▸ STUDY TEXT:

Conclusion: CoQ10 exerts a therapeutic effect on OA via pain suppression and cartilage degeneration by inhibiting inflammatory mediators, which play a vital role in OA pathogenesis.

Figure 1. Therapeutic effect of Coenzyme Q10 in an early phase of MIA-induced OA in rats.

Rats were injected with 3 mg of monosodium iodoacetate (MIA) in the right knee. Coenzyme Q10 (CoQ10) was administered orally every day from day 4 after MIA injection. Behavioral tests of secondary tactile allodynia in MIA-injected rats treated with vehicle or CoQ10 were evaluated using a dynamic plantar esthesiometer (n = 10 on each day for each group). Compared with vehicle-treated OA rats, OA animals treated with CoQ10 at a dose of 100 mg/kg showed a significant increase in PWL and PWT. The data are expressed as mean and error bars for three animals per group. PWL and PWT were conducted right before the administration of CoQ10. Significant differences between vehicle- and CoQ10-treated groups: *P<0.05, **P<0.01 and ***P<0.001 compared with the vehicle-treated OA group.

Figure 2. Histological evaluation of joints and osteoclastic activity after treatment with CoenzymeQ10 in MIA-induced OA.

Rats were injected with 3 mg of monosodium iodoacetate (MIA) in the right knee. Coenzyme Q10 (CoQ10) was administered orally every day from the day 4 after MIA injection. The knee joints were resected on day 7 after MIA injection. (A) The knee joints from the OA rats treated with CoQ10 or vehicle were stained with HE, Safranin O-fast green, and toluidine blue. Extensive cartilage degradation, bone destruction, and fibrosis are seen in the vehicle-treated group, whereas the treatment with CoQ10 preserved the articular space and prevented the depletion of proteoglycan. CoQ10 treatment preserved the cartilage structure and decreased the depth and the extent of cartilage damage. The joint lesions were graded on a scale of 0–13 using the modified Mankin scoring system. Total mankin score is a sum of the scores for cartilage structure, cellular abnormalities, and matrix staining. CoQ10 prevented damage to the cartilage structure, reduced cellular abnormalities, and preserved matrix staining. The data are expressed as mean and error bars for six animals per group. (B) The number of osteoclasts were measured in the knee joint sections. Osteoclasts were more frequently found in vehicle-treated group than CoQ10-treated group. *P<0.05, **P<0.01, and ***P<0.001 compared with the MIA-injected vehicle-treated group.

(Collected data entries)

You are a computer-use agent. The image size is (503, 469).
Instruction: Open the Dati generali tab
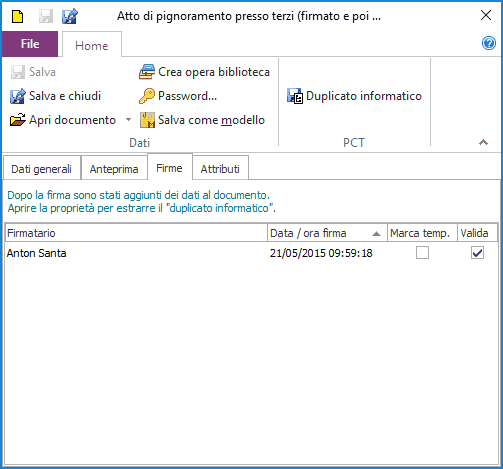(42, 169)
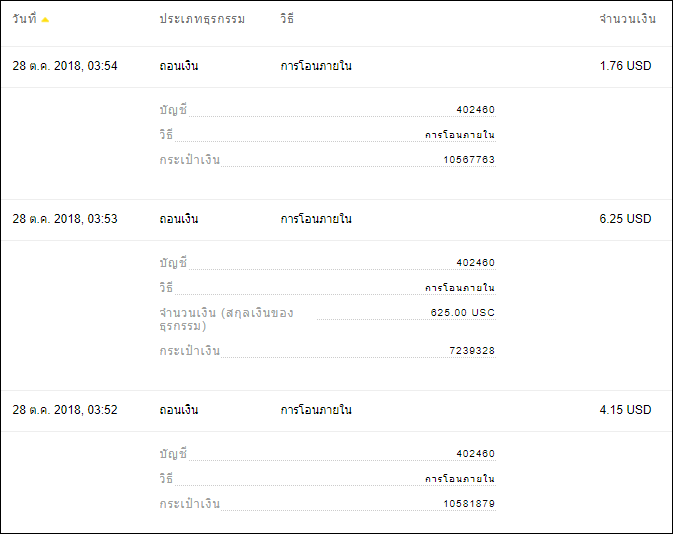Viewport: 673px width, 534px height.
Task: Select the 1.76 USD amount
Action: click(625, 66)
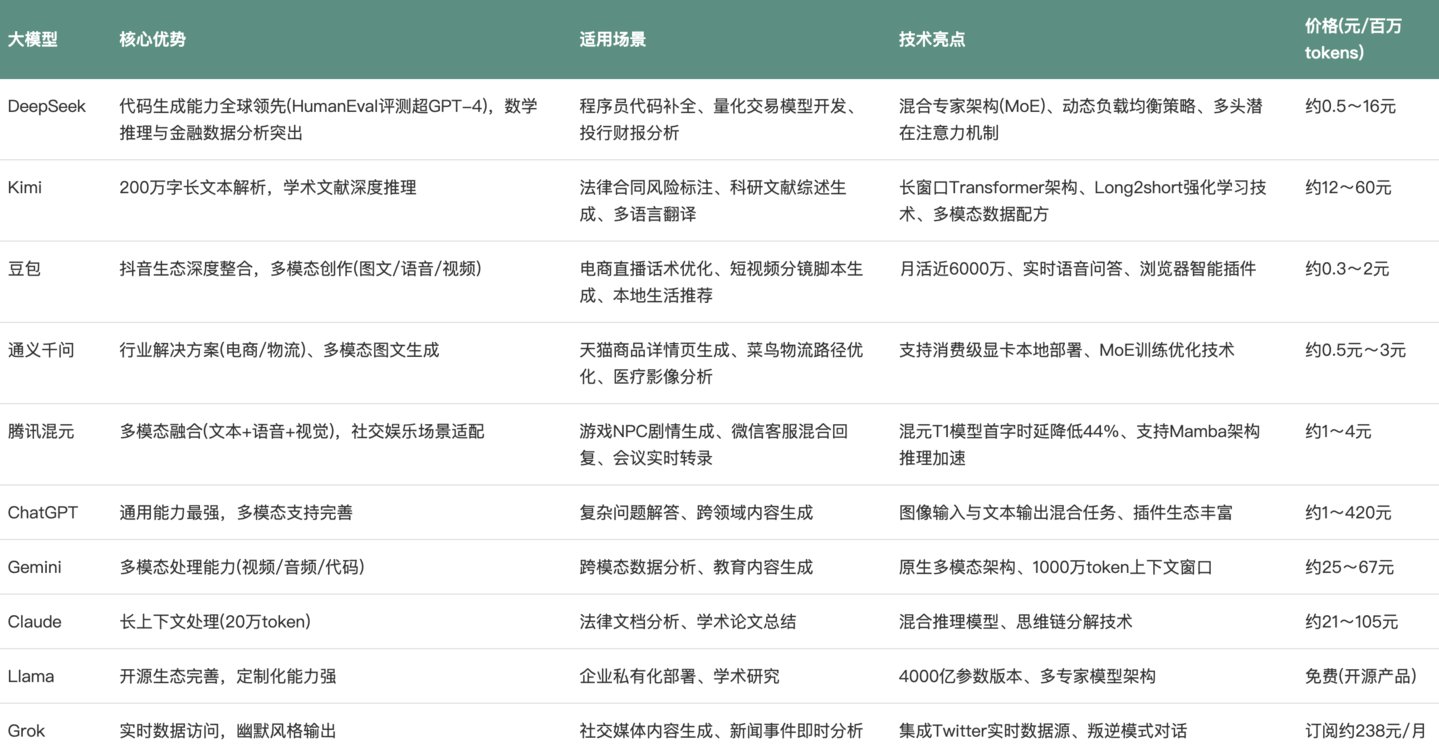Viewport: 1439px width, 755px height.
Task: Click the 豆包 model name
Action: coord(24,269)
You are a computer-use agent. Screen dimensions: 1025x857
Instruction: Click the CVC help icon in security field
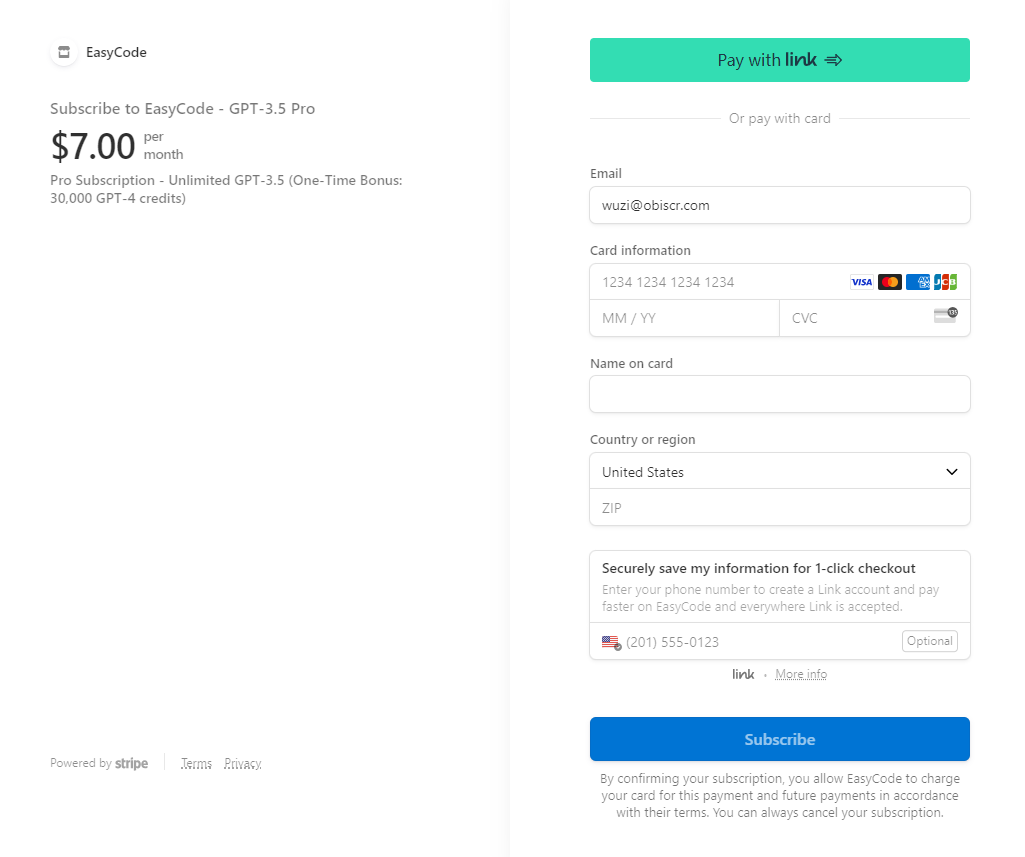pyautogui.click(x=944, y=317)
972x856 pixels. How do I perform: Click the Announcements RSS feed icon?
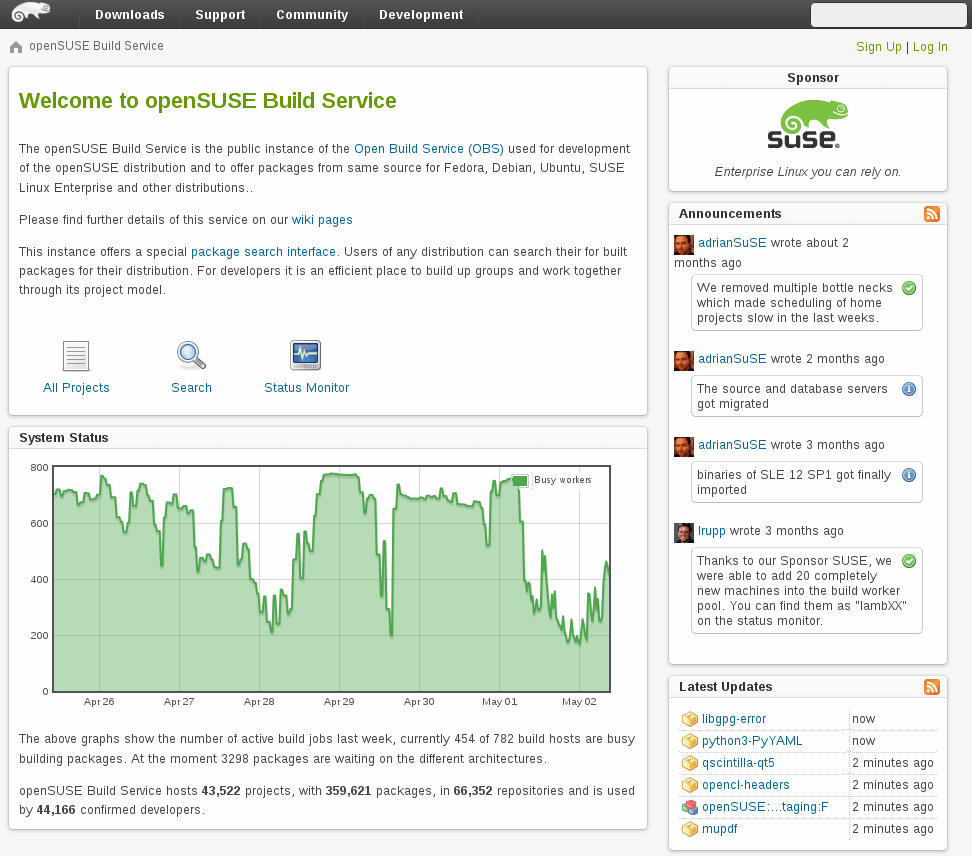tap(931, 214)
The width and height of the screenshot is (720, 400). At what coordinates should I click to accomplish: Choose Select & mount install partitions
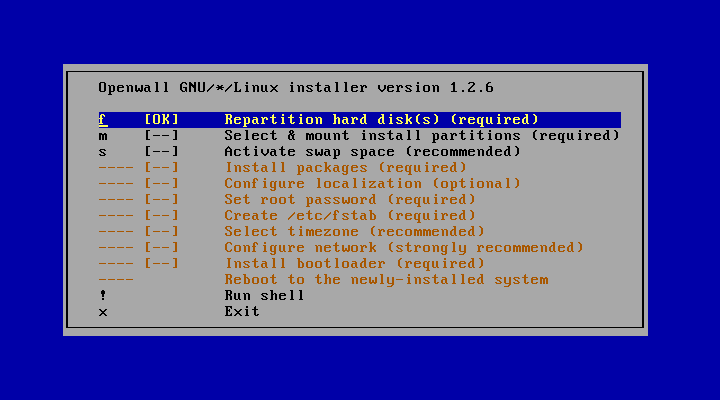coord(421,136)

▸ YOUR TASK:
According to the Coenzyme Q10 study text, how were the joint lesions graded? The rows are separate material from the study text.

▸ TASK RESULT:
On a scale of 0–13 using the modified Mankin scoring system.